*** Opening Input material ***
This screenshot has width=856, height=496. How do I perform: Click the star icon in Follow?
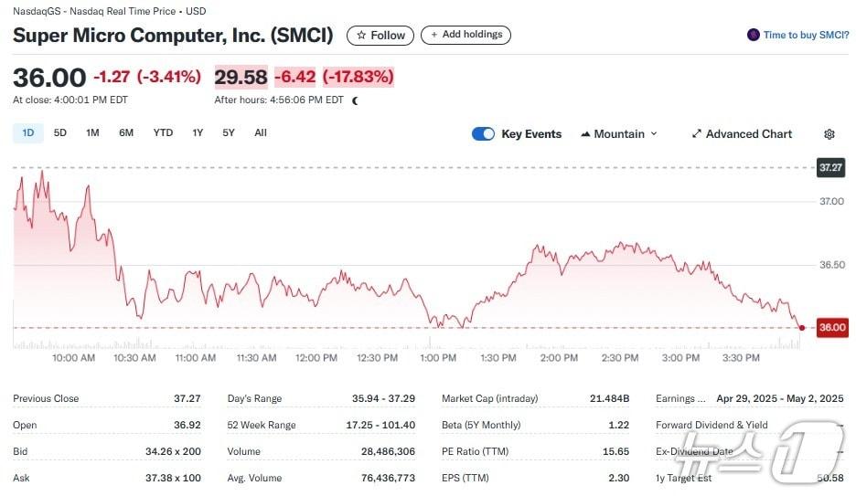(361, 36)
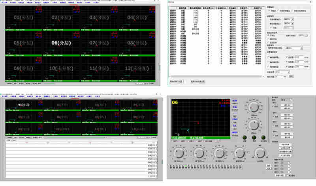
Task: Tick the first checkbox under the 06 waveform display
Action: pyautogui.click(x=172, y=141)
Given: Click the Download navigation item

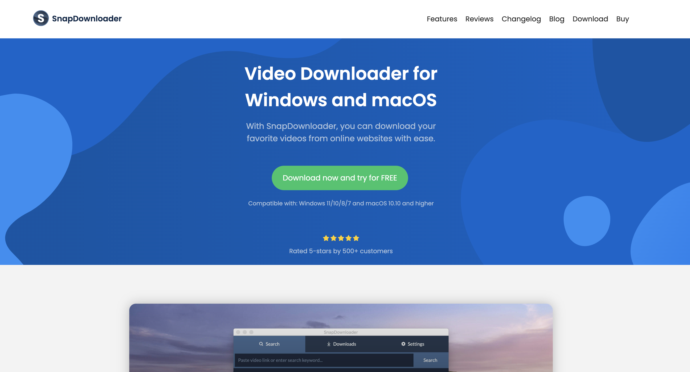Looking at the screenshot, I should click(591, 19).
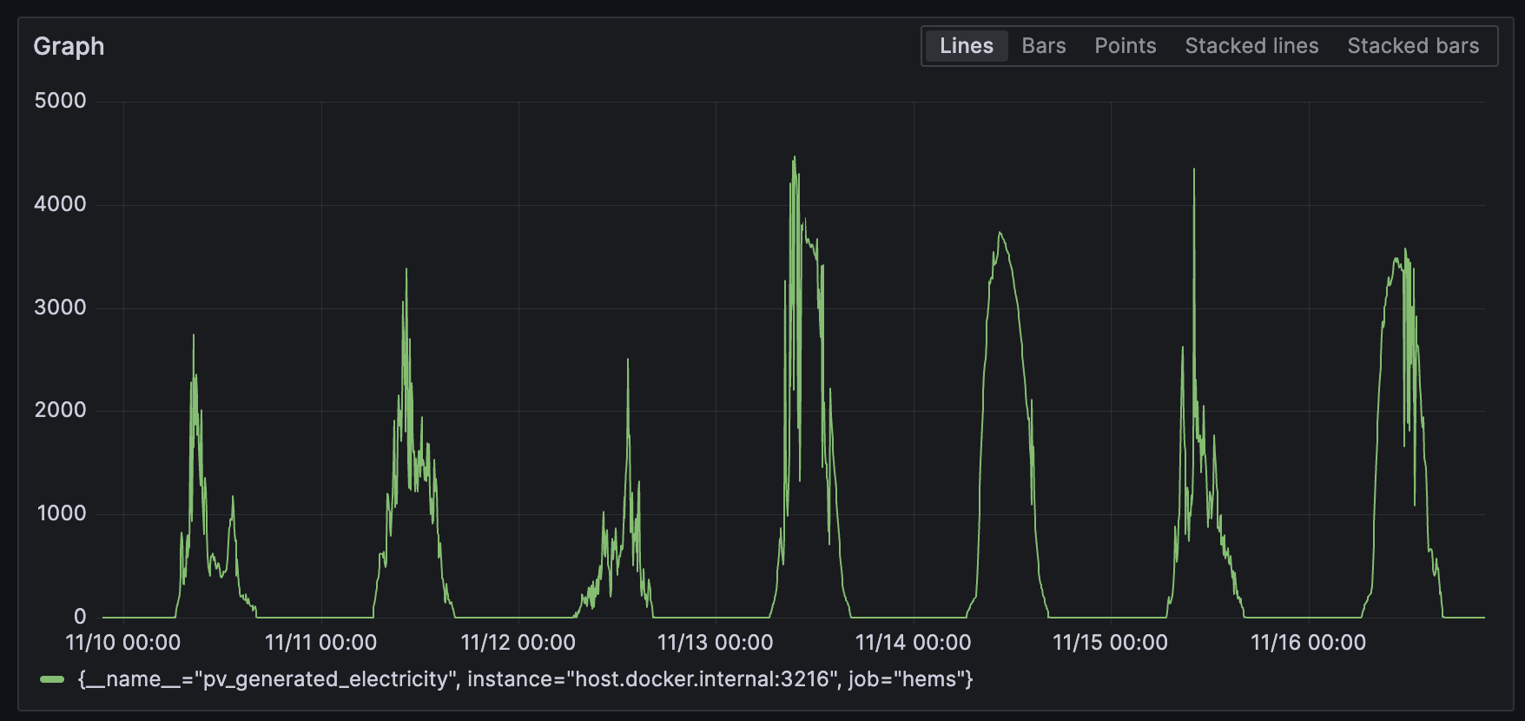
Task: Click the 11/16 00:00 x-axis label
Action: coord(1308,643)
*** Closing Input material ***
• **Work to complete**
Write out each entry exactly as given, omitting any picture.

• **Task solution**
This screenshot has width=856, height=496. How do I perform: Click the star icon in Follow?
(361, 36)
Task: Tick the first checkbox under the 06 waveform display
Action: pyautogui.click(x=172, y=141)
Given: Click the Download navigation item

Looking at the screenshot, I should click(591, 19).
Task: Click the 11/16 00:00 x-axis label
Action: coord(1308,643)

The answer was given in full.